SELECTED EXCERPT:
● ● ●
Inventory Demand Forecasting using Machine Learning – Python
Vendors selling everyday items need to keep their stock updated so that customers don’t leave empty-handed. Maintaining the right stock levels helps avoid shortages that disappoint customers and prevents overstocking which can increase costs.
In this article we’ll learn how to use Machine Learning (ML) to predict stock needs for different products across multiple stores in a simple way.
Step 1: Importing Libraries and Dataset
We begin by importing the necessary Python libraries for data handling, preprocessing, visualization and model building: Pandas, Numpy, Matplotlib, Seaborn, and Sklearn.
import numpy as np
import pandas as pd
import matplotlib.pyplot as plt
import seaborn as sb
from sklearn.model_selection import train_test_split
from sklearn.preprocessing import LabelEncoder, StandardScaler
from sklearn import metrics
from sklearn.svm import SVC
from xgboost import XGBRegressor
from sklearn.linear_model import LinearRegression, Lasso, Ridge
from sklearn.ensemble import RandomForestRegressor
from sklearn.metrics import mean_absolute_error as mae
import warnings
warnings.filterwarnings('ignore')
Step 2: Load and Explore the Dataset
Load the dataset into a pandas DataFrame and examine its structure. The dataset contains sales data for 10 stores and 50 products over five years. To download the dataset: click here.
df = pd.read_csv('StoreDemand.csv')
display(df.head())
display(df.tail())
Output:

First five rows of the dataset.
df.shape
Output:
(913000, 4)
Let’s check which column of the dataset contains which type of data using info() function.
● ● ●
DATASET EXTRACT:
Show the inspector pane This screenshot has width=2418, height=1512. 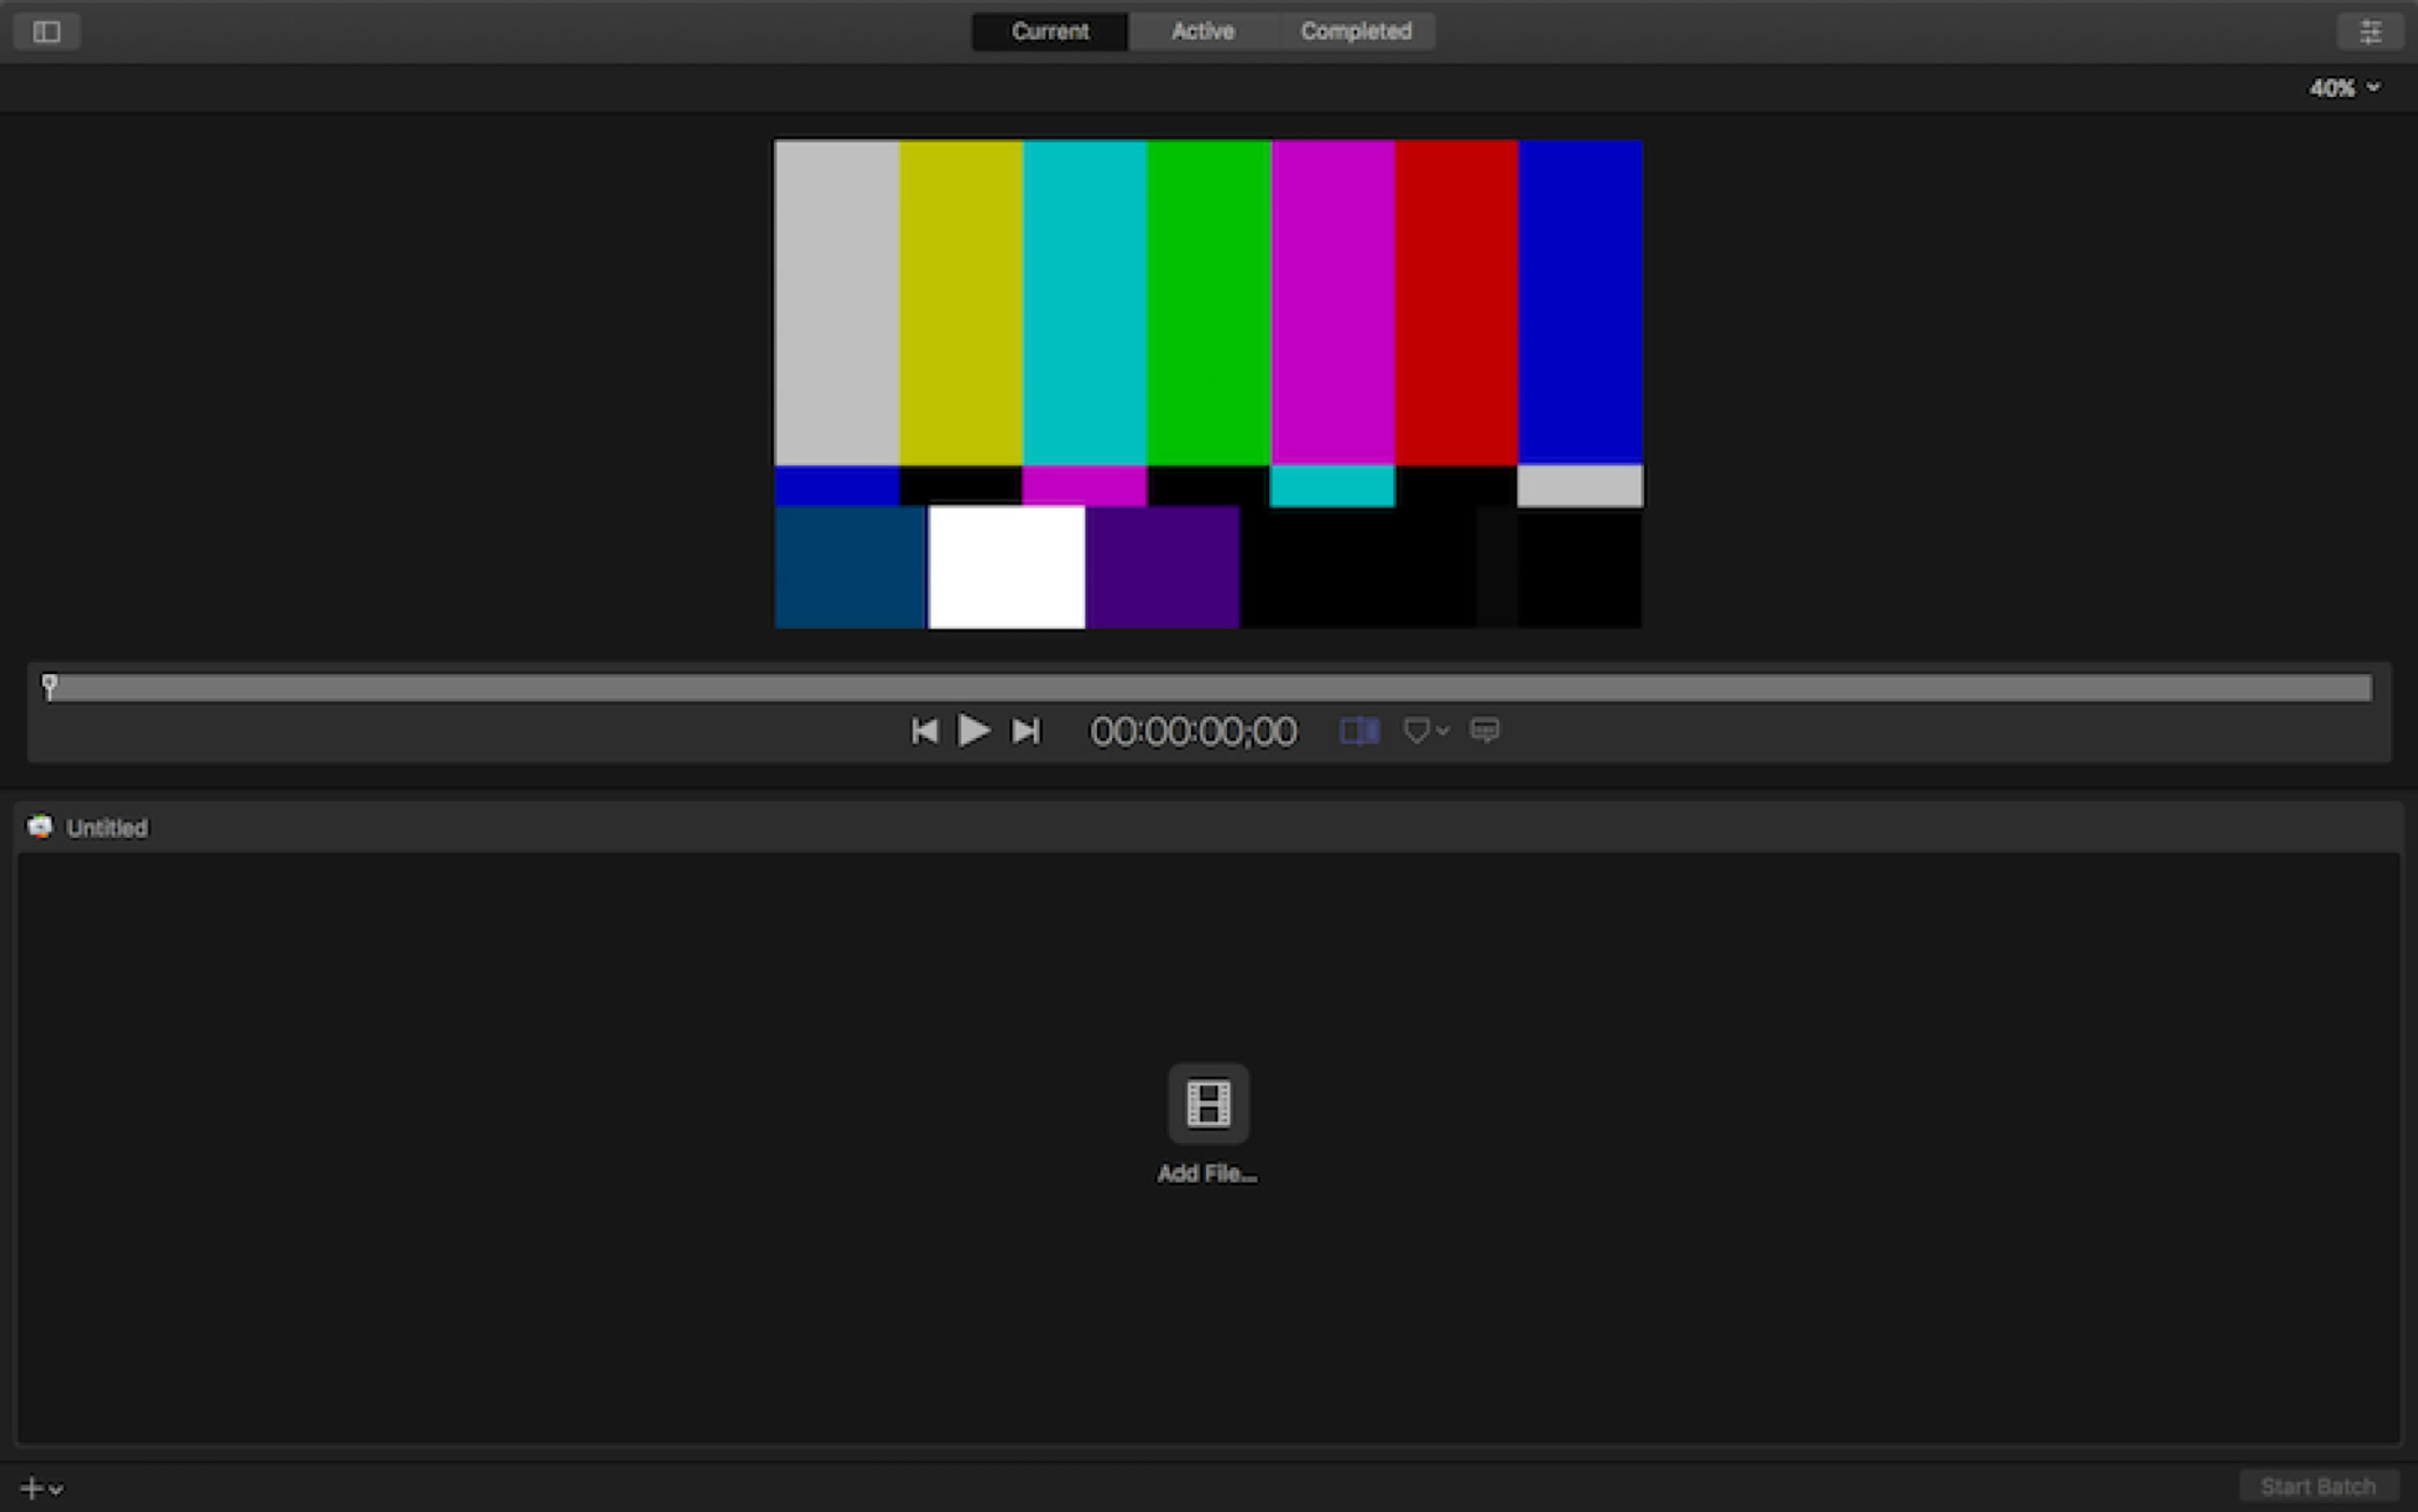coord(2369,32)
● ● ●
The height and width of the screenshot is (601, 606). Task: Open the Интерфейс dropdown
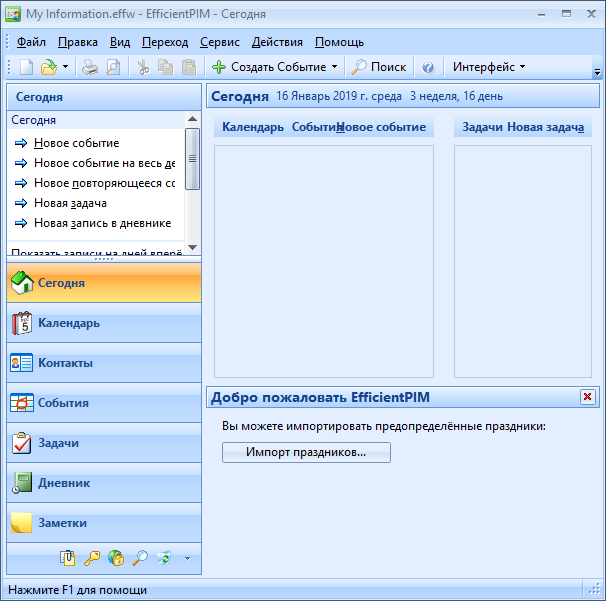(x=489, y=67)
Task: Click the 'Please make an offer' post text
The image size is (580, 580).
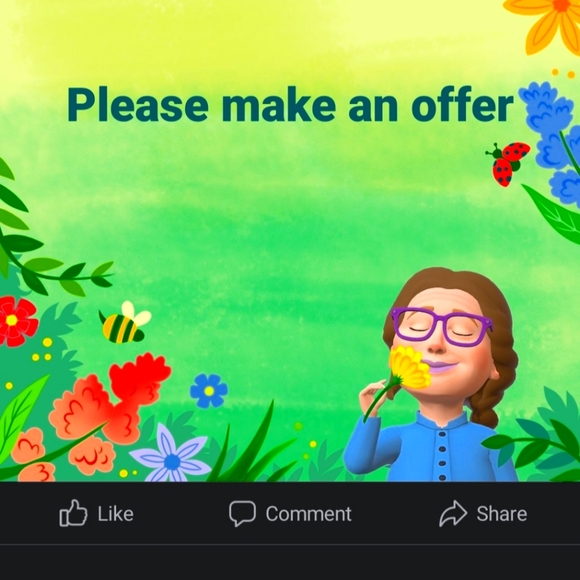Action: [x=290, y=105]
● ● ●
WRITTEN INSTRUCTION: Continue the inventory demand forecasting tutorial from the point where it stops.

REPLY:
df.info()
Output:

Information regarding data in the columns
As per the above information regarding the data in each column we can observe that there are no null values.
df.describe()
Output:

Descriptive statistical measures of the dataset
Step 3: Feature Engineering
There are times when multiple features are provided in the same feature or we have to derive some features from the existing ones. We will also try to include some extra features in our dataset so, that we can derive some interesting insights from the data we have.
Also if the features derived are meaningful then they become a deciding factor in increasing the model’s accuracy significantly.
parts = df["date"].str.split("-", n = 3, expand = True)
df["year"]= parts[0].astype('int')
df["month"]= parts[1].astype('int')
df["day"]= parts[2].astype('int')
df.head()
Output:

Addition of day, month, and year feature
Whether it is a weekend or a weekday must have some effect on the requirements to fulfill the demands.
from datetime import datetime
def weekend_or_weekday(year, month, day):
d = datetime(year, month, day)
return 1 if d.weekday() > 4 else 0
df['weekend'] = df.apply(lambda x: weekend_or_weekday(x['year'], x['month'], x['day']), axis=1)
Output:

Addition of a weekend feature
It would be nice to have a column which can indicate whether there was any holiday on a particular day or not.
from datetime import date
import holidays
india_holidays = holidays.country_holidays('IN')
df['holidays'] = df['date'].apply(lambda x: 1 if india_holidays.get(x) else 0)
Output:

Addition of a holiday feature
Now, let’s add some cyclical features.
df['m1'] = np.sin(df['month'] * (2 * np.pi / 12))
df['m2'] = np.cos(df['month'] * (2 * np.pi / 12))
df.head()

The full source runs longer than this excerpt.